IS mount (International Standard mount):
- IS mount is another disc brake mounting standard that uses a set of two mounting tabs spaced at 51mm (International Standard) apart.
- In the case of disc brakes, IS mount is commonly found on the fork, and the brake caliper is attached to these tabs using bolts.
- The caliper is then aligned with the rotor, which is mounted to the wheel hub.
In general, the choice between post-mount and IS mount often depends on the specific design of the bike frame or fork, as well as the type of disc brake system being used. It's important to use the correct adapter or mount type for your specific components to ensure proper alignment and performance. Manufacturers will typically specify the type of mount their frames or forks support, and brake calipers may come with adapters to accommodate different mount standards.
Advantages and Disadvantages between Post-mount and IS mount
Both post-mount and IS mount systems are widely used in the cycling industry, and each has its own set of advantages and disadvantages. Here's a brief overview:
Advantages of Post-Mount:
Simplicity and Integration: Post-mount systems often allow for a more streamlined and integrated look. The brake caliper can be directly mounted to the frame or fork without the need for additional adapters in many cases.
Frame/Fork Compatibility: Some bike frames and forks are designed with specific post-mount dimensions, and using a post-mount brake caliper can simplify compatibility.

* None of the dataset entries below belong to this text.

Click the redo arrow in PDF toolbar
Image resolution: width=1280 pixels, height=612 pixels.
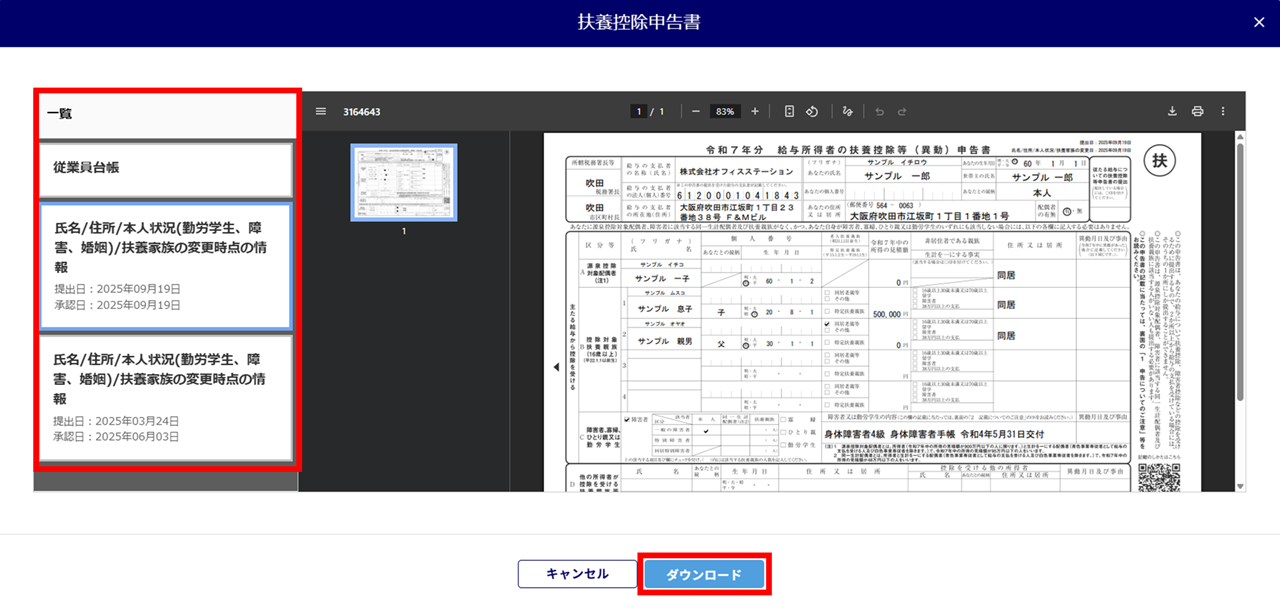[x=902, y=111]
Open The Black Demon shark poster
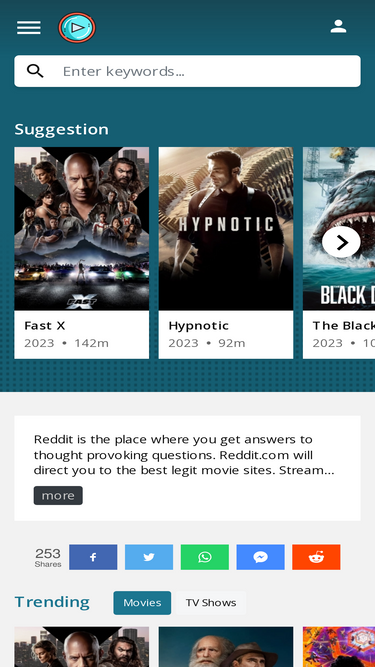The height and width of the screenshot is (667, 375). pos(339,228)
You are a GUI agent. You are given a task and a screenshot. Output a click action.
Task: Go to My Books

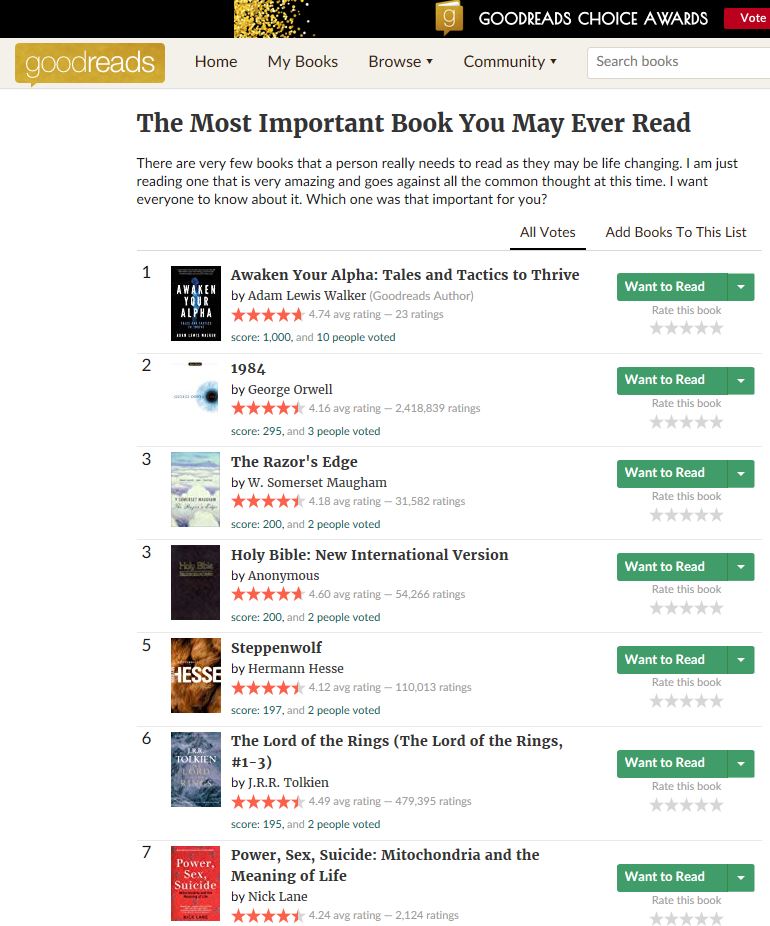(302, 61)
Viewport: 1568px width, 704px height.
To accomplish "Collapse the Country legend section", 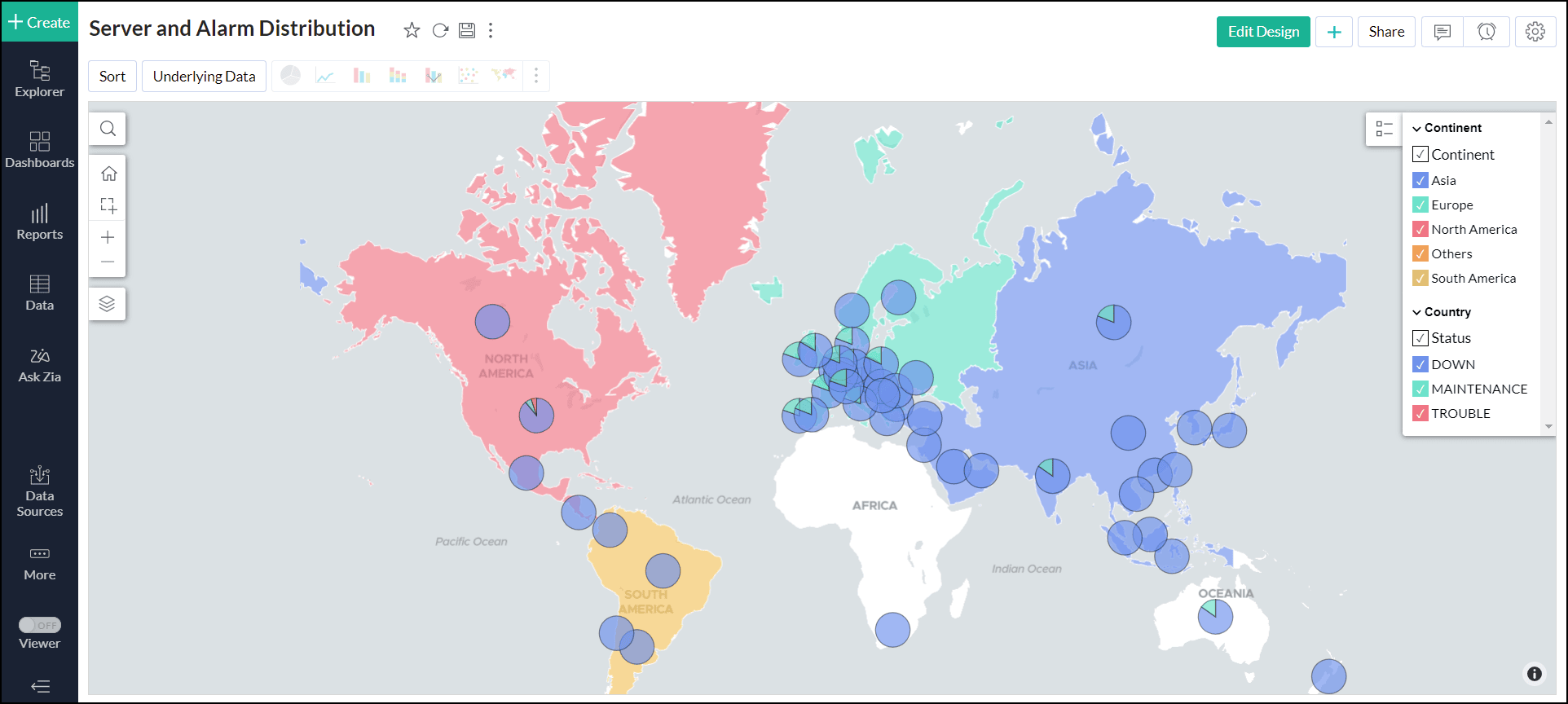I will [1417, 312].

Lighter Weight: In some instances, post-mount systems may be lighter due to the more direct connection between the brake caliper and the frame or fork.
Disadvantages of Post-Mount:
Limited Adjustment: Post-mount systems may offer less adjustability compared to IS mount. The fixed position of the posts might limit the range of adjustment for caliper placement.
Frame/Fork-Specific: Frames and forks with post-mounts may not be as versatile when it comes to accommodating different rotor sizes without the use of adapters.
Advantages of IS Mount:
Adjustability: IS mount systems typically provide more adjustability, allowing for easier alignment of the brake caliper with the rotor. This can be particularly useful when using different rotor sizes.
Versatility: IS mount systems are often more versatile, allowing the use of adapters to fit different rotor sizes and types.
Widespread Standard: The IS mount standard has been widely adopted in the industry, making it easier to find compatible components.
Disadvantages of IS Mount:
Bulkier Appearance: IS mount systems, especially when using adapters, can sometimes appear bulkier and less integrated than post-mount systems.
Additional Adapters: Depending on the specific frame, fork, and rotor size, you may need additional adapters to fit the IS mount system properly.
In summary, the choice between post-mount and IS mount often comes down to factors such as frame/fork compatibility, aesthetic preferences, and the desired level of adjustability. Many modern bikes and components are designed to work seamlessly with either system, and the performance difference between the two is often minimal when properly set up.